Oh, there's something we've not mentioned thus far and we think we'll just drop it in here. The Orange San Francisco is made by ZTE. And we like it more than we liked the ZTE Racer.
Benchmarks
Orange San Francisco
How it rates against the rest - higher is better
How we test
TechRadar aims to produce the most helpful phone reviews on the web, so you're able to make a more informed buying decision.
Part of this testing process includes benchmarking. It's a good way of measuring the overall performance of a product's internal hardware components.
We use Antutu System Benchmark to test tablets. It's a comprehensive Android benchmarking app and produces consistent results.
Antutu measures an Android device's CPU performance, 2D and 3D graphics performance, memory speed and internal and external storage read/write speeds. It combines the results for each test and gives the device a final score.
We test each device three times and take an average.
TechRadar verdict
There are some budget Android handsets that we think let Android down. They don't show off the operating system in a good light and could easily turn people away because of that. The Orange San Francisco is a different kettle of fish.
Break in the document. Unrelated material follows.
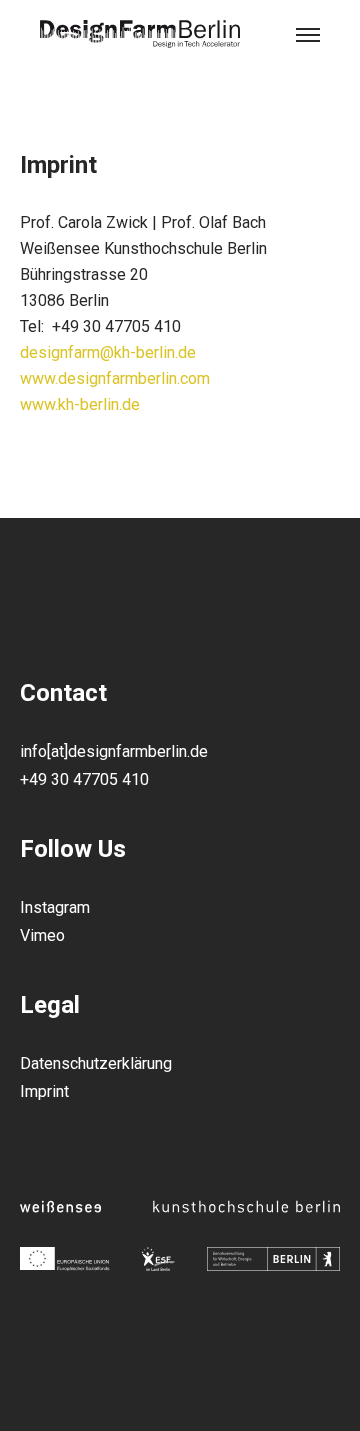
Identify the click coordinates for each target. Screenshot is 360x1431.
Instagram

Yes, it has a 600MHz CPU, which is far from the fastest, but it didn't falter at the first hurdle, coped well with video playback and only really stumbled when we asked it to do a lot of stuff at once.
Yes, the Orange San Francisco is light on internal storage, the camera is ropey, the FM radio ditto.
But Orange has come up trumps where it really matters, with good build quality and an excellent screen considering the price of this handset.
With those factors in mind we think it would be a great intro to Android for the more cash-strapped among us.
We liked
Smashing screen. Capacitive with pinch to zoom support and a good resolution at 480 x 800 pixels. And at 3.5 inches it's large enough for web browsing.
It's got nice build quality featuring a sturdy fascia with a pleasing visual design, but without flashy buttons all over the place.
It also has some nice Orange widgets that seem to have been well thought through.
You can ditch the Orange Home screen design and go right back to plain vanilla Android if you'd rather.
Orange bundles a 2GB microSD card. Not huge, we know, but on a budget handset the pennies really count for Orange as much as for the purchaser, and it's a nice little plus point.
Even though the headphones are a bit ropey, we like the inline pause/play button they sport.
We disliked
No integrated Facebook or Twitter clients. Not a disaster, since you can download them from the Android Market easily enough, but we'd have liked to see them on-board out of the box.
The camera needs a flash and, well, to be better all round really, and the video camera really needs a kick up the, er, specifications.
The FM radio leaves a lot to be desired in terms of usability – perhaps not the phone to be getting if listening to commentary at football matches is paramount.
Verdict
Every operator has its budget Android offering and you can also get several SIM free.
The Orange San Francisco is the best of the bunch because Orange seems to have got the bottom line features right.
Good, large, high-resolution screen, nice solid hardware design, neat array of Orange widgets, a processor that doesn't get challenged till you start to thrash it. Thumbs up!